TENT CITIES OF FAYETTE AND HAYWOOD COUNTIES (1960-1962)
In many states of the South, the voting rights granted Americans
of African descent under the United States Constitution's Fifteenth amendment
were nothing more than unfulfilled promises drafted on parchment. Not until
the ratification of the 24th Amendment in 1964 was the poll tax rescinded
in federal elections. Other contrivances implemented to impede the Negroes'
right to vote were not abrogated until the enactment of the 1965 Voting
Rights Act.
Two years prior to John and Viola McFerren
and C. P. Boyd leading the Negro voter registration drives in two of Tennessee's
southwestern counties, on September 9, 1957, the Eighty-fifth United States
Congress enacted the first civil rights bill since 1875. This civil rights
legislation, among other things, empowered the U. S. government to initiate
civil suits in federal courts where any individual or group was prohibited
from or threatened for exercising their right to vote.
In 1959, blacks in Fayette and Haywood counties
fought for the right to vote. The McFerrens of Fayette County and C. P.
Boyd of Haywood County shared the same concern about the constitution.
This concern was ignited by the absence of Negro jurors for the Burton
Dodson trial. Dodson, an African-American farmer in his seventies was on
trial for the alleged 1941 murder of a white man. Because African Americans
were intrinsically denied their rights to participate in the electoral
process, they were omitted from the pool of potential jurors. John McFerren
and others from Fayette County formed the Original Fayette County Civic
and Welfare League, Inc., and C. P. Boyd and others formed the Haywood
County Civic and Welfare League. One of the primary objectives of both
leagues was to initiate a voter-register drive.
Following the 1959 formation of the leagues,
a number of African Americans registered to vote at the respective courthouses.
However, when the Democratic primary was held in August, those registered
African Americans were not allowed to cast their ballots. Leagues members
filed suit against the local Democratic party, and in 1960 the court gave
African Americans their first taste of victory. According to a statement
by a United States Justice Department official published in the 17 November
1959, edition of the Memphis Commercial Appeal, this was the first
legal action filed against a party primary under the Civil Rights Act of
1957.
Fayette
County's residents of European descent began using their economic dominance
to castigate African I Americans who defied the southern code and refused
"to stay in their place." Many lost employment, credit, and insurance
policies.
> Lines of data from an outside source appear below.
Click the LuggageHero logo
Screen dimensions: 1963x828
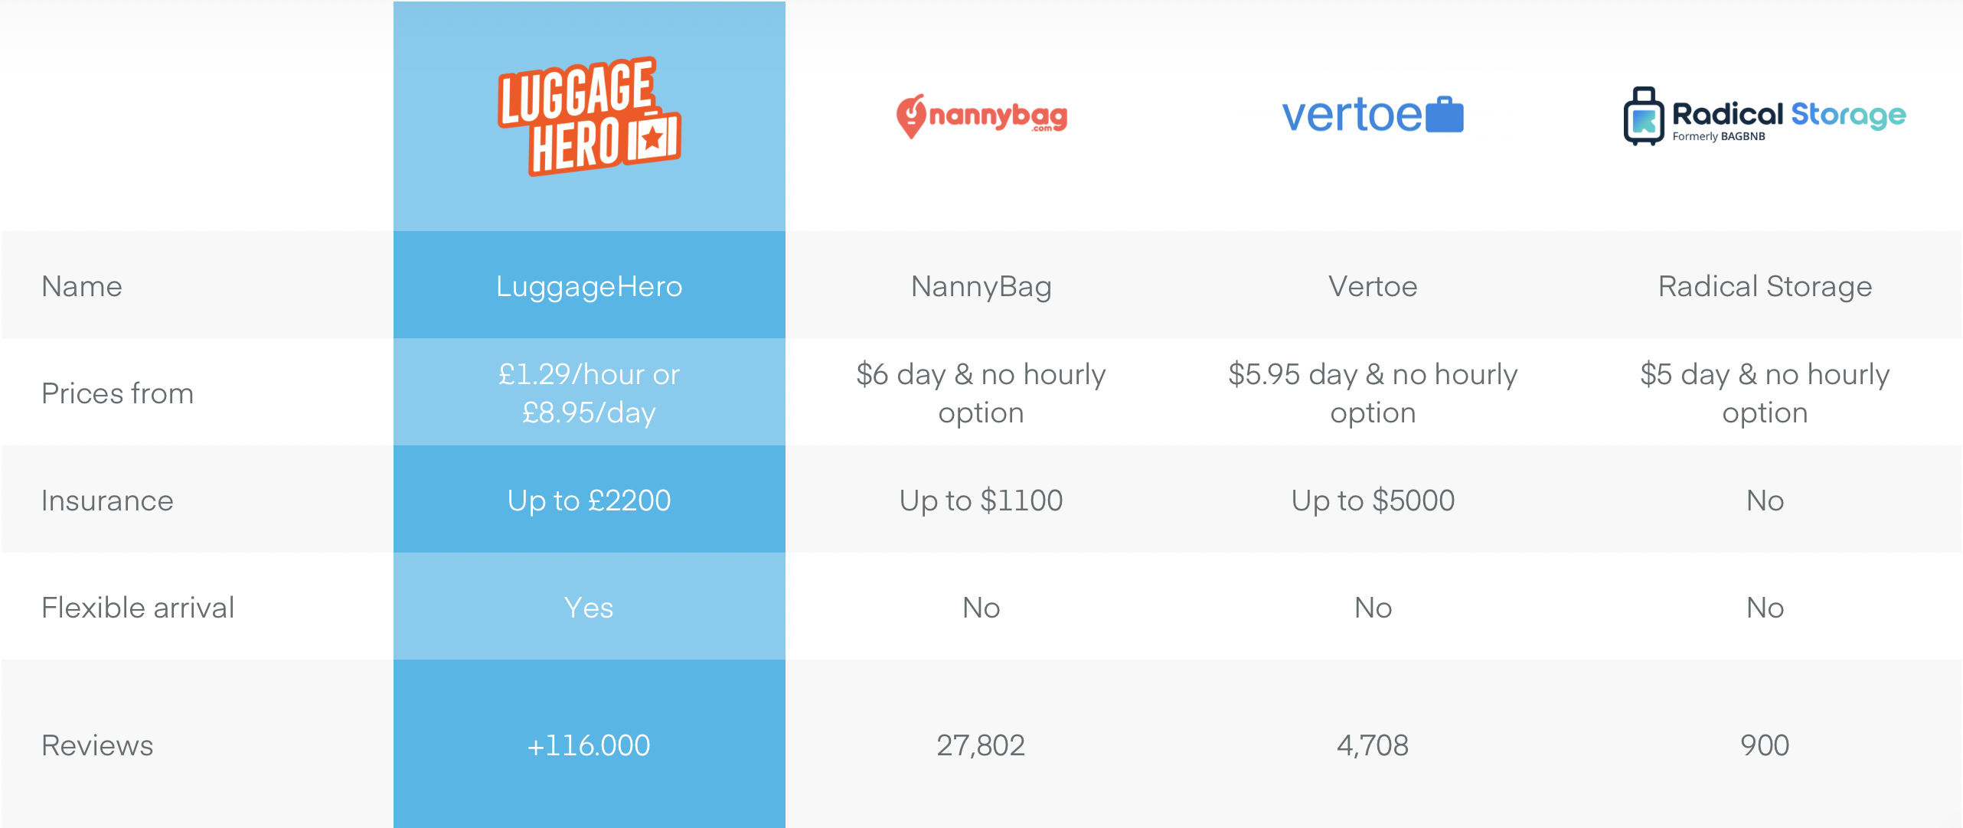tap(589, 116)
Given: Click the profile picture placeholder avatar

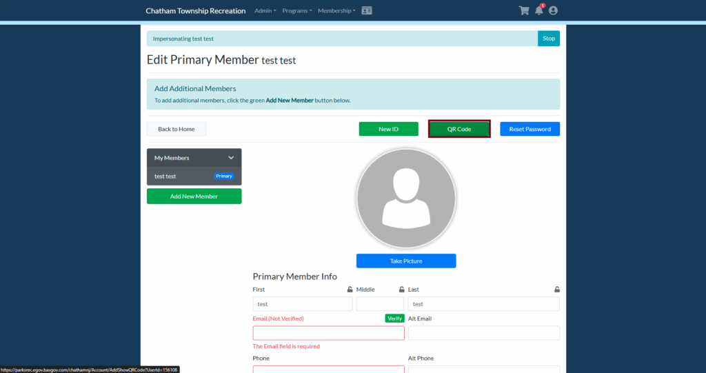Looking at the screenshot, I should [405, 198].
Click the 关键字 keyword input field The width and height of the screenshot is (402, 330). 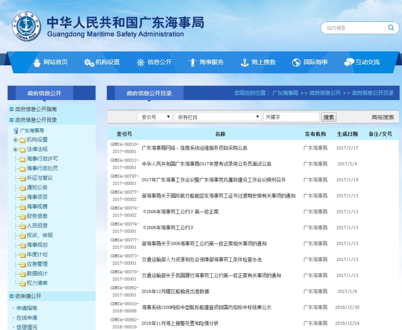pos(291,117)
Whites refused : to sell them goods and services. White physicians
withheld medical care from their African- American patients. Without notice
in the winter of 1960, white property owners evicted more than 400 African-American
tenant families from their lands. The leadership of the league did not
capitulate to such unconscionable retaliation. Without hesitation and with
the support of Shephard Towles, a self-determining African-American property
owner, they formed a makeshift community know as "Tent City."
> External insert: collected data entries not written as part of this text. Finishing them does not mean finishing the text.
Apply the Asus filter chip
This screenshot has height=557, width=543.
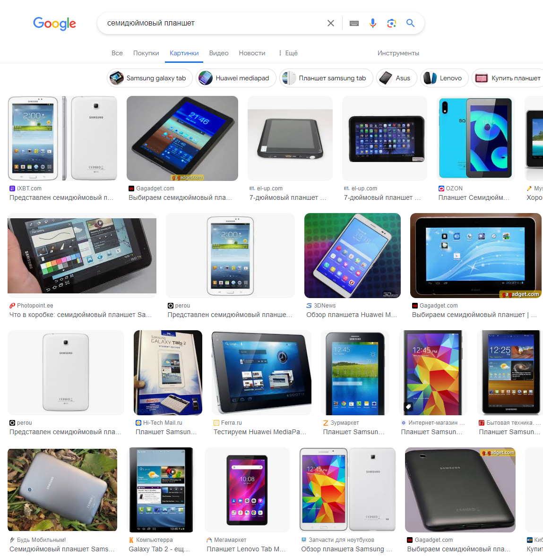[396, 78]
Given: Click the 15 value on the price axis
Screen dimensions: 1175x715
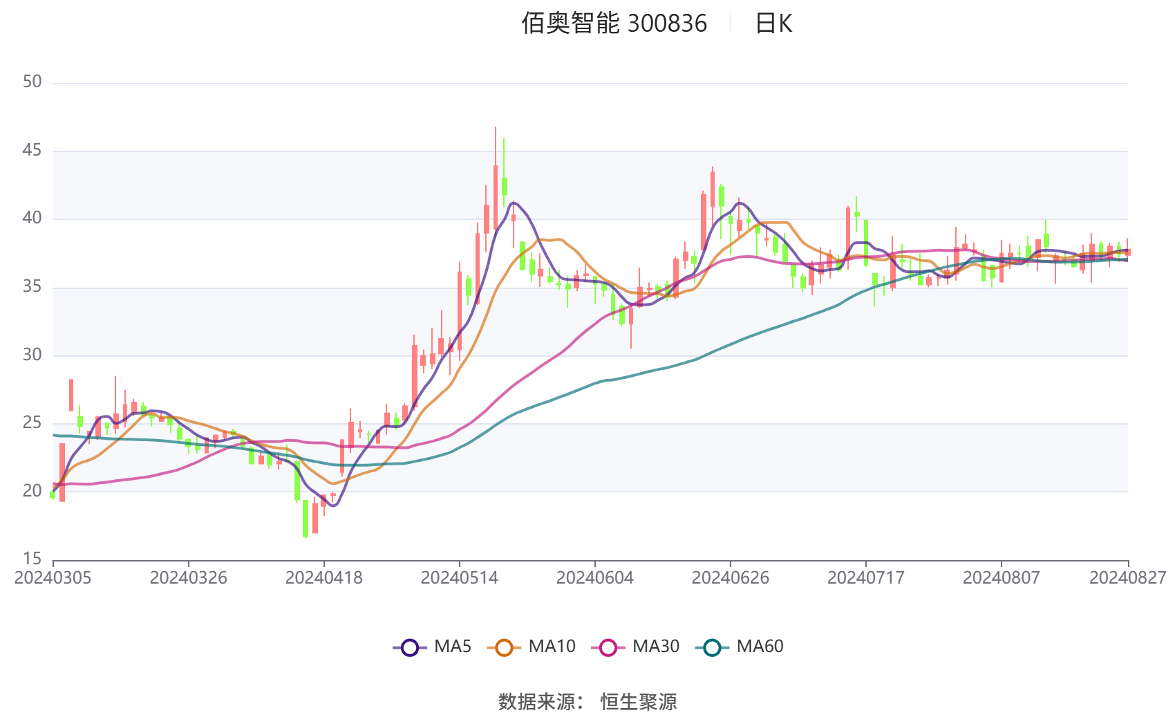Looking at the screenshot, I should pyautogui.click(x=32, y=559).
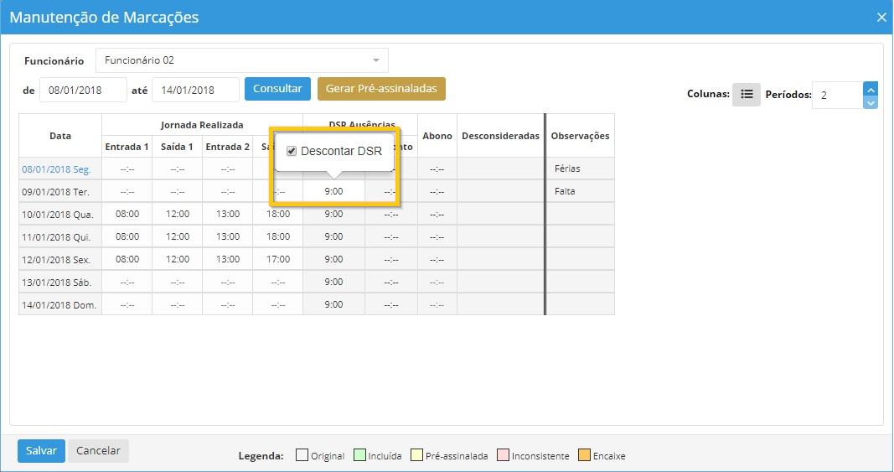
Task: Click the Incluída green legend swatch
Action: (360, 456)
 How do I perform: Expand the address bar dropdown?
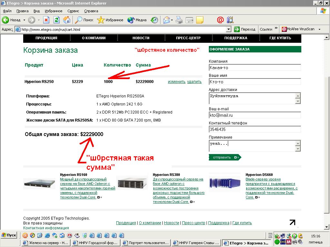[x=228, y=29]
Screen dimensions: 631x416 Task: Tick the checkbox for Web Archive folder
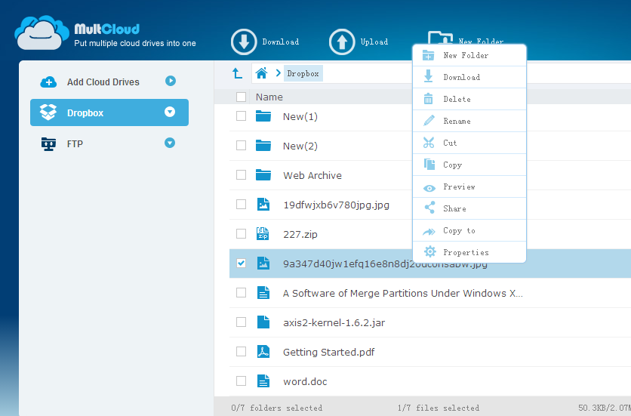pos(241,175)

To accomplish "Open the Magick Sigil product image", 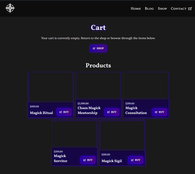I will 122,135.
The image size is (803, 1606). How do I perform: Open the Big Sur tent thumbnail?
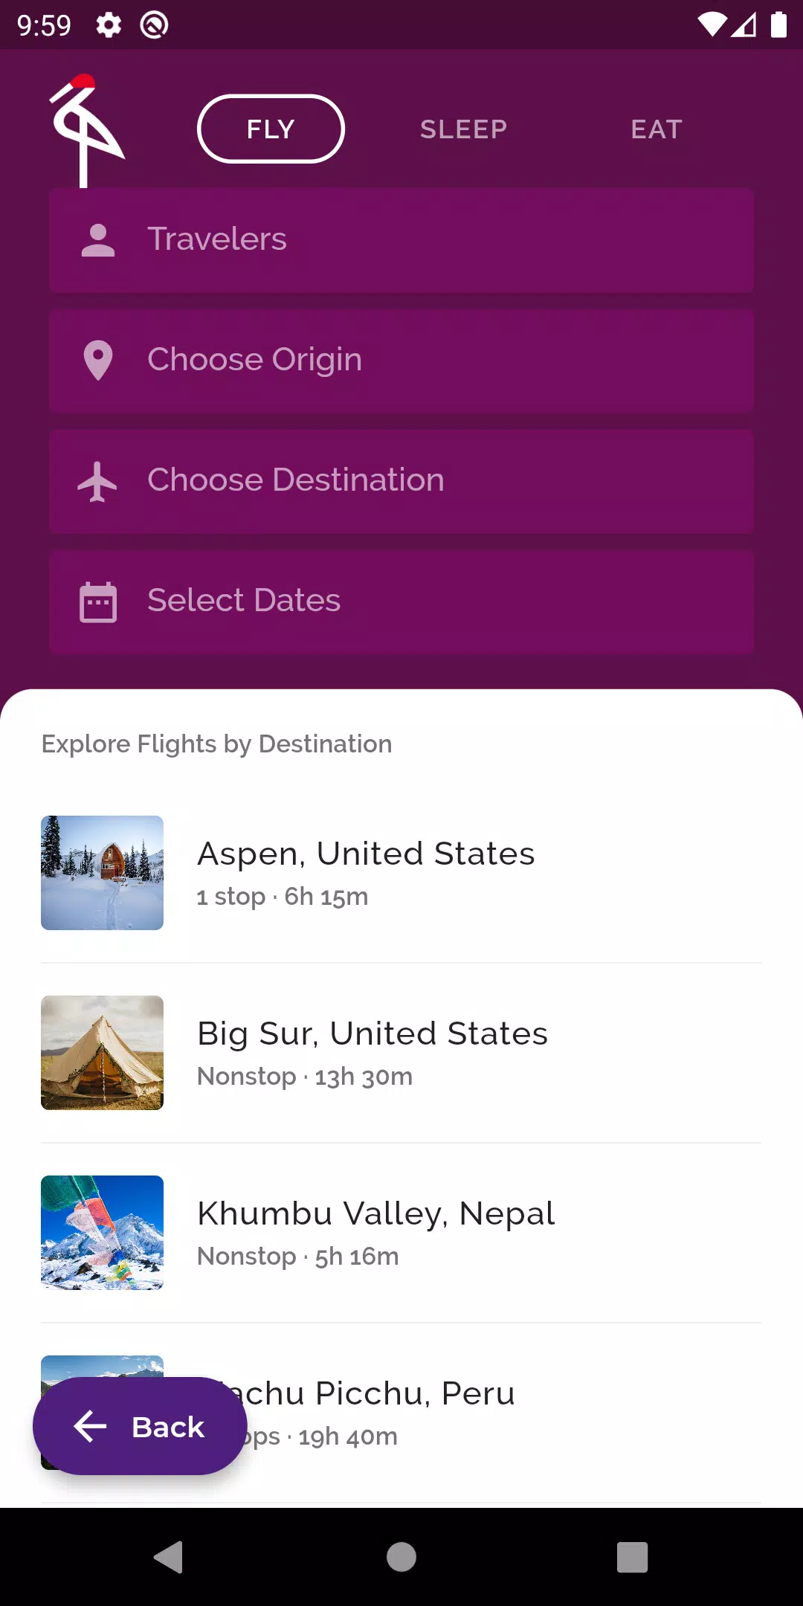pos(102,1053)
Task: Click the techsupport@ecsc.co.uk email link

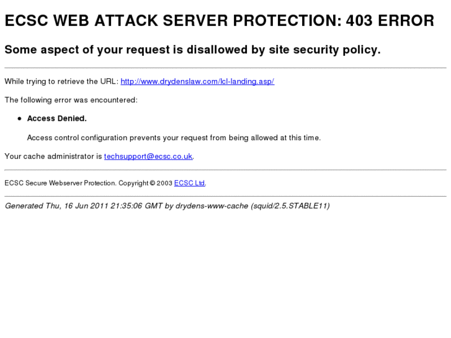Action: pos(148,156)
The authorities and civilians of Haywood County
also sought to repress African Americans. Those who registered to vote
were evicted by their landlords, their credit was canceled, merchants distributed
names to determine with whom and who not to do business. A much smaller
Tent City, of approximately thirty families, went up in Haywood County.
Surplus army tents were erected and homeless families prepared themselves
to face the piercing winds of winter. The substitute encampments became
an undaunted declaration against white oppression and an unrestrained manifesto
of African-American self-esteem.
By the end of 1960, the racial ferocity endured
by African Americans in Fayette and Haywood Counties attracted national
attention. An expose' by Ted Poston in the New York Post brought
the activities of the Fayette County League before the citizens of the
country. On November 18, 1960, the Justice Department amended a lawsuit
it had brought in September to include thirty-six additional landowners
who had evicted their tenant farmers. On December 14, 1960, the Justice
Department filed suit against forty-five landowners, twenty-four merchants,
and one financial institution in Fayette County for violating the civil
rights of African Americans. On July 26, 1962, the "landowners were
permanently enjoined from engaging in any acts. . .for the purpose of interfering
with the right of any person to register to vote and to vote for candidates
for public office."
Because of Viola McFerren and the Original
Fayette County Civic and Welfare League, Inc., the Tennessee Historical
Commission erected a historical marker commemorating "Tent City."